Quarterly updates from Tapestry Inc. (formerly Coach Inc.), Under Armour Inc. and Hanesbrands Inc. — each of which is building on prominent histories as U.S. wholesale players — underscored just how much they have all been transformed and are still changing.
The wholesale businesses that built the companies are still there, but they’re smaller, more focused, healthier for the underlying brands and nowhere near the be-all, end-all they once were. They’re also supplemented by big e-commerce pushes, brand-specific stores and sprawling international operations. At Hanesbrands and Tapestry, other brands have been acquired to help bring in new shoppers and spread the risk.
Gerald Evans, chief executive officer of Hanesbrands, told analysts on a conference call, “Several years ago, we began a focused strategy to diversify beyond being simply a U.S. business with a global supply chain to becoming a worldwide business that fully leverages the power of our global supply chain.”
Hanesbrands has bought 10 companies in the last five years — most recently a $500 million deal for the Australian firm Bras N Things, helping to lessen its dependency on U.S. wholesale accounts while opening more avenues for growth. The company’s also worked to sharpen its wholesale brands; for instance, focusing more advertising attention on Bali.
The details are different for Tapestry ceo Victor Luis and Under Armour chief Kevin Plank, but the hopes and dreams are the same.
But it’s a long and grinding process.
Coach once had the accessible luxury handbag space to itself and soared to great wholesale heights, only to have to pull back as department stores started a years-long struggle for relevancy that’s still going on.

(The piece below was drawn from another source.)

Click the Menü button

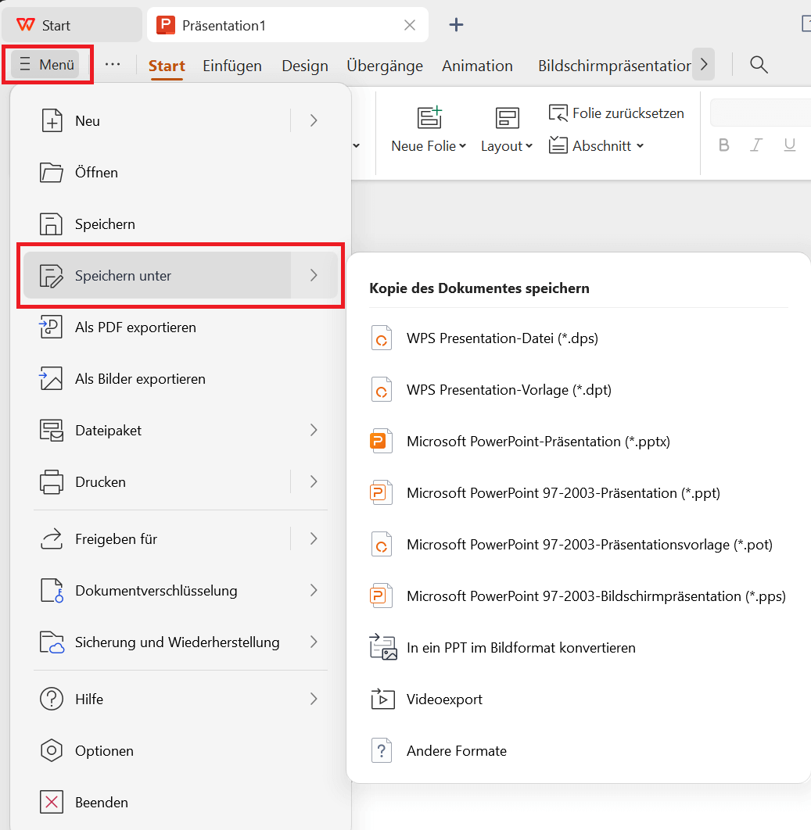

The Coach brand has regained its footing, supporting Tapestry’s quarter, and now its new corporate sibling, Kate Spade, is going through much of the same process.
“We have taken significant steps to position the [Kate Spade brand], building a foundation for solid and sustainable growth,” Luis said. “We will continue to significantly curtail promotional impressions by reducing surprise sales and pulling back on wholesale disposition.”
Under Armour hasn’t added other brands, but it has been restaffing and reworking its namesake business to focus on the consumer athlete and grow rapidly beyond its traditional U.S. wholesale core. Global revenues grew 6 percent last quarter, with a 17 percent rise in the company’s direct to consumer business and a 27 percent increase in the international division. (Business in North America was relatively flat).
The brand is cutting lead times, sharpening its focus directly on customers and making some marketing noise with the help of Dwayne “The Rock” Johnson and Zoe Zhang.
Under Armour has found that to keep up with the market, it has to make changes within, while also keeping true to its core.
“There’s a reason why in our industry, there’s only a couple or a few companies that have made it through this $5 billion level,” Plank told Wall Street analysts, referring to the company’s revenues last year of $4.98 billion.
“It’s because the force of nature, force of will that sort of gets you this moment means that process and structure and systems are what must become a part of the way that we operate and how we do business,” said Plank with a nod to still-new president and chief operating officer Patrik Frisk. “But I wanted you to know that the DNA that got the brand to where it is today is something so very much a part of what and who we are.”